A few First Citizen busts seemed to glare at me from nearby. Including a younger Cobb. How strange to look at an image of him now that I knew him so well. He shouldn’t look young. Hadn’t he been born a crusty fifty-year-old man?

  I shouldered my pack and wandered back toward the flight school building.

  An MP stood right outside the main entrance.

  I stopped in place. Then, worried, I approached.

  “Cadet Nightshade?” the MP asked. “Callsign: Spin.”

  My heart sank.

  “Admiral Ironsides would like to speak with you.”

  I nodded.

  The MP led me to the building where I’d met Jorgen and the admiral that once. As we neared, my sense of resignation grew. Somehow I’d known this was coming. Staying with the girls last night had been a bad idea, but…this wasn’t about one little infraction.

  It seemed to me, as I stepped into the building, that a confrontation had been growing inevitable. I deserved this for what I’d done to Jorgen, twice over. More telling, the admiral was the most powerful person in the DDF, while I was the daughter of a coward. In some ways, it was remarkable she hadn’t found a way to kick me out before this.

  It was time for it to end. I was a fighter, yes, but a good fighter knew when a battle was unwinnable.

  The MP deposited me inside the admiral’s shockingly messy office. Ironsides was drinking coffee at her desk, looking over some report, her back to me.

  “Close the door,” she said.

  I obeyed.

  “There’s a note here on the security reports at the gate. You didn’t leave last night. Have you made a hidey-hole in one of the maintenance closets or something?”

  “Yes,” I said, relieved that at least she didn’t know the others had helped me.

  “Have you eaten mess hall food?
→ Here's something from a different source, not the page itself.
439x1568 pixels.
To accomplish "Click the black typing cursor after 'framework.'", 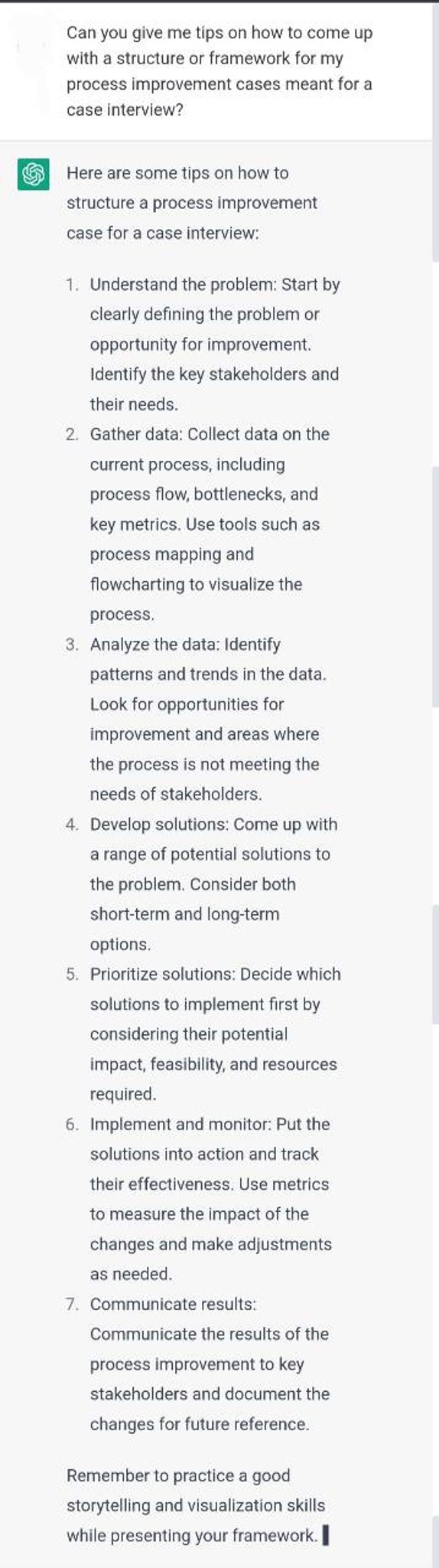I will [x=326, y=1536].
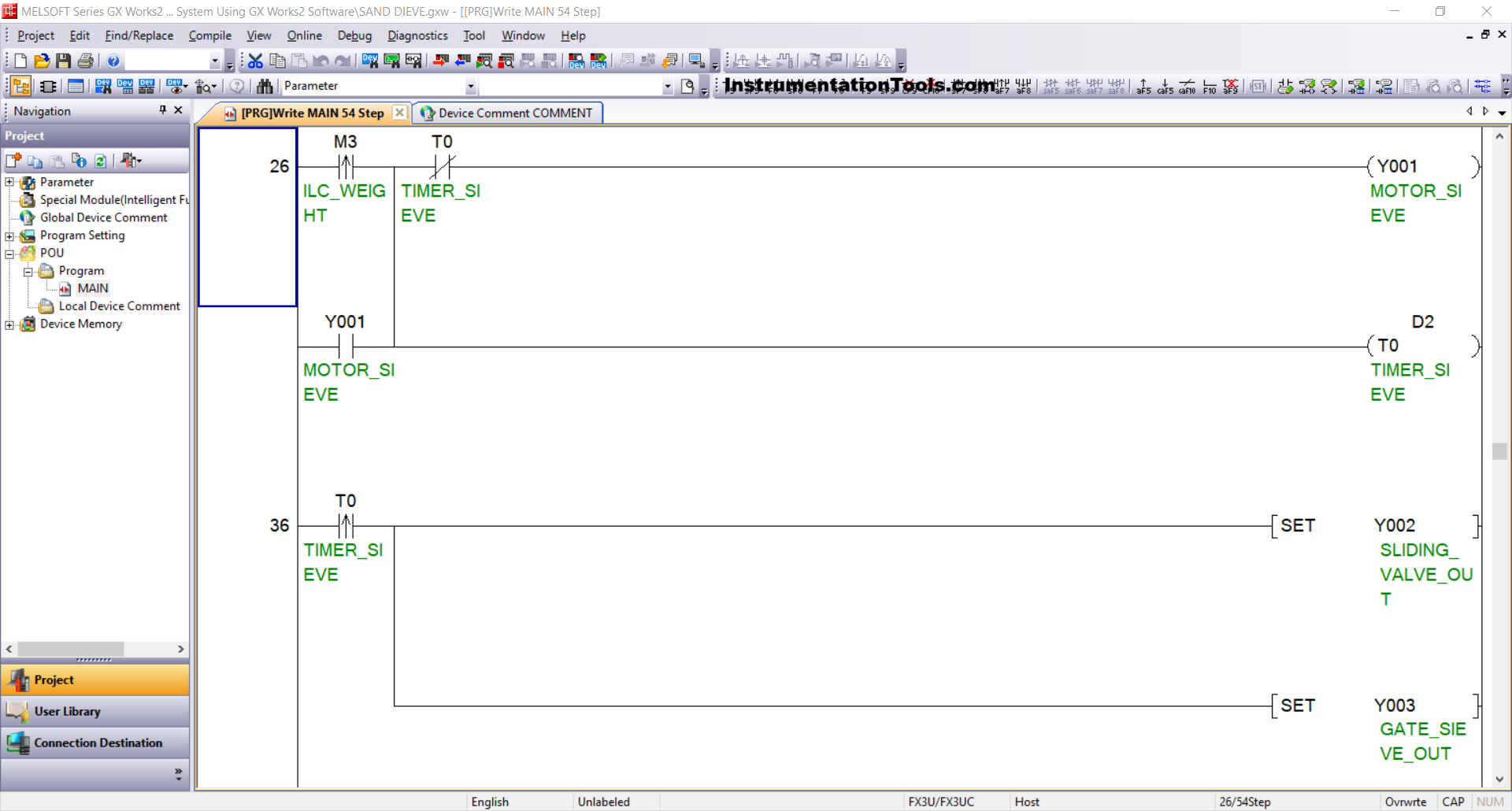
Task: Expand the Device Memory node
Action: tap(9, 324)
Stolen by your own hand, or smuggled out for you by one of your flightmates?”

  I hesitated. “Yes.”

  The admiral sipped her coffee, still not looking toward me. I stared at her back, her silvery hair, bracing myself for the words. You’re out.

  “Don’t you think it’s time to stop this farce?” she said, turning a page. “Drop out now. I’ll let you keep your cadet’s pin.”